Field	Type	Description
`column_name`	`std::string`	Column name
`null_count`	`uint64_t`	Number of null values
`has_min_max()`	`bool`	Whether min/max are available
`min_value`	`vector<uint8_t>`	Min value as big-endian bytes (empty if all-null)
`max_value`	`vector<uint8_t>`	Max value as big-endian bytes (empty if all-null)

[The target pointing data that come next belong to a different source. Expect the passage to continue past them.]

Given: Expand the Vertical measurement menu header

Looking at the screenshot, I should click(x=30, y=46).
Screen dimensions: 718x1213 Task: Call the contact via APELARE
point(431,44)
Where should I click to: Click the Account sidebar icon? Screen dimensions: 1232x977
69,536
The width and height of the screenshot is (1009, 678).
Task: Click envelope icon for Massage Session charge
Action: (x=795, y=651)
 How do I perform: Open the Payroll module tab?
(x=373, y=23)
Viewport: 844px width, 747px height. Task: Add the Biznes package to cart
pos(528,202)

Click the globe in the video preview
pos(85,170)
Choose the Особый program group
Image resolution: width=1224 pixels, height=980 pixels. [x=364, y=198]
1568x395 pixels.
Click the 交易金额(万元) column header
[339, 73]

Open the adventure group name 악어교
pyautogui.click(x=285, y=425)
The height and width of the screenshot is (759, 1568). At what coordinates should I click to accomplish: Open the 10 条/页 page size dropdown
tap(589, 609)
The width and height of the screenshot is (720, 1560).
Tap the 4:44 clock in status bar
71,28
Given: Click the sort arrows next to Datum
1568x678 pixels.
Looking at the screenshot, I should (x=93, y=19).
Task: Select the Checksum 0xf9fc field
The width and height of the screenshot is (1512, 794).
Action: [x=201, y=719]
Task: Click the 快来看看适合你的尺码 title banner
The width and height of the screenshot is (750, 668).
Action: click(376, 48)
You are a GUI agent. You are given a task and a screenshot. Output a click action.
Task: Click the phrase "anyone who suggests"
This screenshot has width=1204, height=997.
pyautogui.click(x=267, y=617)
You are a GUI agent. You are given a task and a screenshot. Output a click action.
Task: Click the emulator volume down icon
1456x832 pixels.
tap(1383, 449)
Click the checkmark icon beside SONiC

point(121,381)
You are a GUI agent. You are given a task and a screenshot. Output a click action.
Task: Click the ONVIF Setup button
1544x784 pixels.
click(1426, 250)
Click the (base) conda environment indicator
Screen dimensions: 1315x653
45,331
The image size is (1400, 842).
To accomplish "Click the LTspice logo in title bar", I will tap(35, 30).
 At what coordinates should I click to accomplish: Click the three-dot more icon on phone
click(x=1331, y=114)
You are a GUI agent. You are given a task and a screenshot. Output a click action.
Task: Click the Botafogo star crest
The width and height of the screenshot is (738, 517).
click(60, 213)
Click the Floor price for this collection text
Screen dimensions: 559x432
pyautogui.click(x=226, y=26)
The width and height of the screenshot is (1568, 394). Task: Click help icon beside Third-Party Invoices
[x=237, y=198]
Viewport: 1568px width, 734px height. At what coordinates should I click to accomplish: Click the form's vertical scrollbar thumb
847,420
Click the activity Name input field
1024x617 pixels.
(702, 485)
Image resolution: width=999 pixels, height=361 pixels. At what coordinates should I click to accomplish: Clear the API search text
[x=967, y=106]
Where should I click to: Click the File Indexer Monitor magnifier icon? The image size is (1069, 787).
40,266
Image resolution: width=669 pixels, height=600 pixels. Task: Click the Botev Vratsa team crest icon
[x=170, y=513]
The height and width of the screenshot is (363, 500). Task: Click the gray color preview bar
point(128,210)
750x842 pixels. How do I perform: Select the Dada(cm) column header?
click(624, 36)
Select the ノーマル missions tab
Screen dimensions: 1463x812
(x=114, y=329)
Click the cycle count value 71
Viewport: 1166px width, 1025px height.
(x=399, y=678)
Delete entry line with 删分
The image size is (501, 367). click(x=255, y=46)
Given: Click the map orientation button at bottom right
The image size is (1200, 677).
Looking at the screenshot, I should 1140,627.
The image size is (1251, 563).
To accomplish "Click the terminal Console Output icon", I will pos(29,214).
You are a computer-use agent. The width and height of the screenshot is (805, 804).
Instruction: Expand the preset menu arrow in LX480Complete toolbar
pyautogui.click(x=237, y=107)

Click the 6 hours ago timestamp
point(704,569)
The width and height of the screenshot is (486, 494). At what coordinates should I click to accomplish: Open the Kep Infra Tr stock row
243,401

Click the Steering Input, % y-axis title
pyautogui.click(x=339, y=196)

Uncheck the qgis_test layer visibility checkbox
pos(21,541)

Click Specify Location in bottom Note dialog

Min/max values are returned as big-endian byte arrays matching the type's wire format (e.g., 4 bytes for INTEGER, 8 bytes for BIGINT/DOUBLE, raw UTF-8 bytes for STRING).

Complete Example

#include "mosaic.hpp"
#include <arrow/api.h>
#include <arrow/c/bridge.h>
#include <cstdio>
#include <cstring>
#include <vector>

int main() {
    try {
        // 1. Write to a buffer
        std::vector<uint8_t> buf;
        {
            mosaic::OutputFile w_cbs;
            w_cbs.write_fn = [&buf](const uint8_t* data, size_t len) -> int {
                buf.insert(buf.end(), data, data + len);
                return 0;
            };
            w_cbs.flush_fn = []() -> int { return 0; };
            w_cbs.get_pos_fn = [&buf]() -> int64_t {
                return static_cast<int64_t>(buf.size());
            };

            // Build an Arrow RecordBatch
            arrow::Int32Builder id_builder;
            arrow::StringBuilder name_builder;
            arrow::DoubleBuilder score_builder;
            for (int i = 0; i < 100; i++) {
                id_builder.Append(i);
                name_builder.Append("user_" + std::to_string(i));
                score_builder.Append(i * 1.5);
            }
            auto batch = arrow::RecordBatch::Make(
                arrow::schema({
                    arrow::field("id", arrow::int32(), false),
                    arrow::field("name", arrow::utf8()),
                    arrow::field("score", arrow::float64()),
                }),
                100,
                {id_builder.Finish().ValueOrDie(),
                 name_builder.Finish().ValueOrDie(),
                 score_builder.Finish().ValueOrDie()});

            // Export via Arrow C Data Interface and create writer
            ArrowArray ffi_array;
            ArrowSchema ffi_schema;
            arrow::ExportRecordBatch(*batch, &ffi_array, &ffi_schema);

            mosaic::WriterOptions w_opts;
            w_opts.num_buckets = 2;
            mosaic::Writer writer(std::move(w_cbs), &ffi_schema, w_opts);
            writer.write(&ffi_array, &ffi_schema);
            writer.close();
        }

        // 2. Read from the buffer
        mosaic::InputFile input;
        input.read_at_fn = [&buf](uint64_t offset, uint8_t* dst, size_t len) -> int {
            std::memcpy(dst, buf.data() + offset, len);
            return 0;
        };

        auto reader = mosaic::make_reader(std::move(input), buf.size());

        ArrowArray ffi_array;
        ArrowSchema ffi_schema;
        reader.read_row_group(0, &ffi_array, &ffi_schema);
        auto result = arrow::ImportRecordBatch(&ffi_array, &ffi_schema).ValueOrDie();

        auto ids = std::static_pointer_cast<arrow::Int32Array>(result->GetColumnByName("id"));
        auto names = std::static_pointer_cast<arrow::StringArray>(result->GetColumnByName("name"));
        auto scores = std::static_pointer_cast<arrow::DoubleArray>(result->GetColumnByName("score"));

    } catch (const mosaic::Error& e) {
        fprintf(stderr, "Error: %s\n", e.what());
        return 1;
    }
    return 0;
}

Column ordering Columns are stored on disk in name-sorted order for compression. The reader returns columns in the original input order by default. Use set_projection() to select and reorder output columns.

Resource management All C++ wrapper classes (Writer, Reader) are move-only RAII types. Resources are freed automatically when objects go out of scope.